EXERCISE GOAL
Please set out the items below as a numbered list, one line per number, and leave out any blank lines.

DATA
--- START ---

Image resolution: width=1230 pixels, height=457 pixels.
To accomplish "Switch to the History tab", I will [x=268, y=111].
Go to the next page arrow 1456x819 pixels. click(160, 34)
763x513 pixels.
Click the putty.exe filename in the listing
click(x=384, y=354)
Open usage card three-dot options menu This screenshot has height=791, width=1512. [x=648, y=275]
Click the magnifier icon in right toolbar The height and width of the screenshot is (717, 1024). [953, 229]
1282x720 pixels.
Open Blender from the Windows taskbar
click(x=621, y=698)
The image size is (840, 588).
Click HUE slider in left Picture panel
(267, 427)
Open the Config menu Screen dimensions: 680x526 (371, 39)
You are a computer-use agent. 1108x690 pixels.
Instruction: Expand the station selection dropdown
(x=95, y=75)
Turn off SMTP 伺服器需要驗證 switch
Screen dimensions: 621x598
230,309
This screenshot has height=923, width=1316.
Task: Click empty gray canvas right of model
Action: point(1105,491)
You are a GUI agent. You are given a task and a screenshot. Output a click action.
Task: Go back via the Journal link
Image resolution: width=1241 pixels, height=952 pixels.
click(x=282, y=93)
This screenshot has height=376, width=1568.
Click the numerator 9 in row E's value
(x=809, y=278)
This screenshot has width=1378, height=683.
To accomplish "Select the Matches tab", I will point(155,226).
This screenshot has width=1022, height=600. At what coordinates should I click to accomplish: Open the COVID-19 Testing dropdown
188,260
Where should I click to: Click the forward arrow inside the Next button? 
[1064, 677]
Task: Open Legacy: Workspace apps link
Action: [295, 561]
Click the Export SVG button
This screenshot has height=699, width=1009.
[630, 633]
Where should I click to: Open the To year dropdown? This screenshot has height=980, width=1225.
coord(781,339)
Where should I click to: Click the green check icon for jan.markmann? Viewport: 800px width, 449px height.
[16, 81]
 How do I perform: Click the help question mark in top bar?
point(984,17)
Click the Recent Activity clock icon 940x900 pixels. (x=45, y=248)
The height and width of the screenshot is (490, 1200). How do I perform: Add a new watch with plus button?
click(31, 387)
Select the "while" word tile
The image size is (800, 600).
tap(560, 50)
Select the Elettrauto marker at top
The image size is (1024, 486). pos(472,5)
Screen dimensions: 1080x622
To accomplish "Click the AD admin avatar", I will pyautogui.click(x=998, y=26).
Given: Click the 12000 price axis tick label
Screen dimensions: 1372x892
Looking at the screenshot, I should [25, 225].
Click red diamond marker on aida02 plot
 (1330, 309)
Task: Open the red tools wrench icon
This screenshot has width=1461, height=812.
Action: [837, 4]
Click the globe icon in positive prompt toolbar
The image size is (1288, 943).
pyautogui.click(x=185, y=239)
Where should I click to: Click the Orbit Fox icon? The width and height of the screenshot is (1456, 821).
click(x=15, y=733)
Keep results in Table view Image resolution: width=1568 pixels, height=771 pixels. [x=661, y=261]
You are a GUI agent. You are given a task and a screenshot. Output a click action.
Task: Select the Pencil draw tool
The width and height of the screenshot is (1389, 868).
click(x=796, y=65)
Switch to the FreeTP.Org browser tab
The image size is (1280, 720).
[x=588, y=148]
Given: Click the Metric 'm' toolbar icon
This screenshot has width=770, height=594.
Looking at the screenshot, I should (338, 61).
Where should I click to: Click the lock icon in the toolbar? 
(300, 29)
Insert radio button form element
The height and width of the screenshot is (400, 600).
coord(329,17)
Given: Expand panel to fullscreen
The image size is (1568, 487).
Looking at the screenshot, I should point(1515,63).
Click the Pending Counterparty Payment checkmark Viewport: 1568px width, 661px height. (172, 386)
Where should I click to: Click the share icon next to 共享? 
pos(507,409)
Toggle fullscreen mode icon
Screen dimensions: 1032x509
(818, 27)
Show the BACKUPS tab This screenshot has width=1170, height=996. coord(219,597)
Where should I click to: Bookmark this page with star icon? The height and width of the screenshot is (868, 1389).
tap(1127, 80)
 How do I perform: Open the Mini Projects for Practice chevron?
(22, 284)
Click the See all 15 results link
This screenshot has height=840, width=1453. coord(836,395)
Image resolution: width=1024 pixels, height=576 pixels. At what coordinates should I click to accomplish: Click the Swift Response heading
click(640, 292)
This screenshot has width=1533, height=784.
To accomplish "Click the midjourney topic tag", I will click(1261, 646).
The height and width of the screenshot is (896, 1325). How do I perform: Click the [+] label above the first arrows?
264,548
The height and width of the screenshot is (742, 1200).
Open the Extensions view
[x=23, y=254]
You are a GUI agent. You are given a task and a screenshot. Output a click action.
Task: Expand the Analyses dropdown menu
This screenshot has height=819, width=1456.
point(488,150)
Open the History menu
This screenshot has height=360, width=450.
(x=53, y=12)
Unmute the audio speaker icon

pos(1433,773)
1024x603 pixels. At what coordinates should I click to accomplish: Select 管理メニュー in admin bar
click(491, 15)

--- END ---

TASK ANSWER
1. Image resolution: width=1230 pixels, height=457 pixels.
2. To accomplish "Switch to the History tab", I will [x=268, y=111].
3. Go to the next page arrow 1456x819 pixels. click(160, 34)
4. 763x513 pixels.
5. Click the putty.exe filename in the listing
6. click(x=384, y=354)
7. Open usage card three-dot options menu This screenshot has height=791, width=1512. [x=648, y=275]
8. Click the magnifier icon in right toolbar The height and width of the screenshot is (717, 1024). [953, 229]
9. 1282x720 pixels.
10. Open Blender from the Windows taskbar
11. click(x=621, y=698)
12. The image size is (840, 588).
13. Click HUE slider in left Picture panel
14. (267, 427)
15. Open the Config menu Screen dimensions: 680x526 (371, 39)
16. You are a computer-use agent. 1108x690 pixels.
17. Instruction: Expand the station selection dropdown
18. (x=95, y=75)
19. Turn off SMTP 伺服器需要驗證 switch
20. Screen dimensions: 621x598
21. 230,309
22. This screenshot has height=923, width=1316.
23. Task: Click empty gray canvas right of model
24. Action: point(1105,491)
25. You are a GUI agent. You are given a task and a screenshot. Output a click action.
26. Task: Go back via the Journal link
27. Image resolution: width=1241 pixels, height=952 pixels.
28. click(x=282, y=93)
29. This screenshot has height=376, width=1568.
30. Click the numerator 9 in row E's value
31. (x=809, y=278)
32. This screenshot has width=1378, height=683.
33. To accomplish "Select the Matches tab", I will point(155,226).
34. This screenshot has width=1022, height=600. At what coordinates should I click to accomplish: Open the COVID-19 Testing dropdown
35. 188,260
36. Where should I click to: Click the forward arrow inside the Next button? 
37. [1064, 677]
38. Task: Open Legacy: Workspace apps link
39. Action: [295, 561]
40. Click the Export SVG button
41. This screenshot has height=699, width=1009.
42. [630, 633]
43. Where should I click to: Open the To year dropdown? This screenshot has height=980, width=1225.
44. coord(781,339)
45. Where should I click to: Click the green check icon for jan.markmann? Viewport: 800px width, 449px height.
46. [16, 81]
47.  How do I perform: Click the help question mark in top bar?
48. point(984,17)
49. Click the Recent Activity clock icon 940x900 pixels. (x=45, y=248)
50. The height and width of the screenshot is (490, 1200). How do I perform: Add a new watch with plus button?
51. click(31, 387)
52. Select the "while" word tile
53. The image size is (800, 600).
54. tap(560, 50)
55. Select the Elettrauto marker at top
56. The image size is (1024, 486). pos(472,5)
57. Screen dimensions: 1080x622
58. To accomplish "Click the AD admin avatar", I will pyautogui.click(x=998, y=26).
59. Given: Click the 12000 price axis tick label
60. Screen dimensions: 1372x892
61. Looking at the screenshot, I should [25, 225].
62. Click red diamond marker on aida02 plot
63.  (1330, 309)
64. Task: Open the red tools wrench icon
65. This screenshot has width=1461, height=812.
66. Action: [837, 4]
67. Click the globe icon in positive prompt toolbar
68. The image size is (1288, 943).
69. pyautogui.click(x=185, y=239)
70. Where should I click to: Click the Orbit Fox icon? The width and height of the screenshot is (1456, 821).
71. click(x=15, y=733)
72. Keep results in Table view Image resolution: width=1568 pixels, height=771 pixels. [x=661, y=261]
73. You are a GUI agent. You are given a task and a screenshot. Output a click action.
74. Task: Select the Pencil draw tool
75. The width and height of the screenshot is (1389, 868).
76. click(x=796, y=65)
77. Switch to the FreeTP.Org browser tab
78. The image size is (1280, 720).
79. [x=588, y=148]
80. Given: Click the Metric 'm' toolbar icon
81. This screenshot has width=770, height=594.
82. Looking at the screenshot, I should (338, 61).
83. Where should I click to: Click the lock icon in the toolbar? 
84. (300, 29)
85. Insert radio button form element
86. The height and width of the screenshot is (400, 600).
87. coord(329,17)
88. Given: Expand panel to fullscreen
89. The image size is (1568, 487).
90. Looking at the screenshot, I should point(1515,63).
91. Click the Pending Counterparty Payment checkmark Viewport: 1568px width, 661px height. (172, 386)
92. Where should I click to: Click the share icon next to 共享? 
93. pos(507,409)
94. Toggle fullscreen mode icon
95. Screen dimensions: 1032x509
96. (818, 27)
97. Show the BACKUPS tab This screenshot has width=1170, height=996. coord(219,597)
98. Where should I click to: Bookmark this page with star icon? The height and width of the screenshot is (868, 1389).
99. tap(1127, 80)
100.  How do I perform: Open the Mini Projects for Practice chevron?
101. (22, 284)
102. Click the See all 15 results link
103. This screenshot has height=840, width=1453. coord(836,395)
104. Image resolution: width=1024 pixels, height=576 pixels. At what coordinates should I click to accomplish: Click the Swift Response heading
105. click(640, 292)
106. This screenshot has width=1533, height=784.
107. To accomplish "Click the midjourney topic tag", I will click(1261, 646).
108. The height and width of the screenshot is (896, 1325). How do I perform: Click the [+] label above the first arrows?
109. 264,548
110. The height and width of the screenshot is (742, 1200).
111. Open the Extensions view
112. [x=23, y=254]
113. You are a GUI agent. You are given a task and a screenshot. Output a click action.
114. Task: Expand the Analyses dropdown menu
115. This screenshot has height=819, width=1456.
116. point(488,150)
117. Open the History menu
118. This screenshot has height=360, width=450.
119. (x=53, y=12)
120. Unmute the audio speaker icon
121. pos(1433,773)
122. 1024x603 pixels. At what coordinates should I click to accomplish: Select 管理メニュー in admin bar
123. click(491, 15)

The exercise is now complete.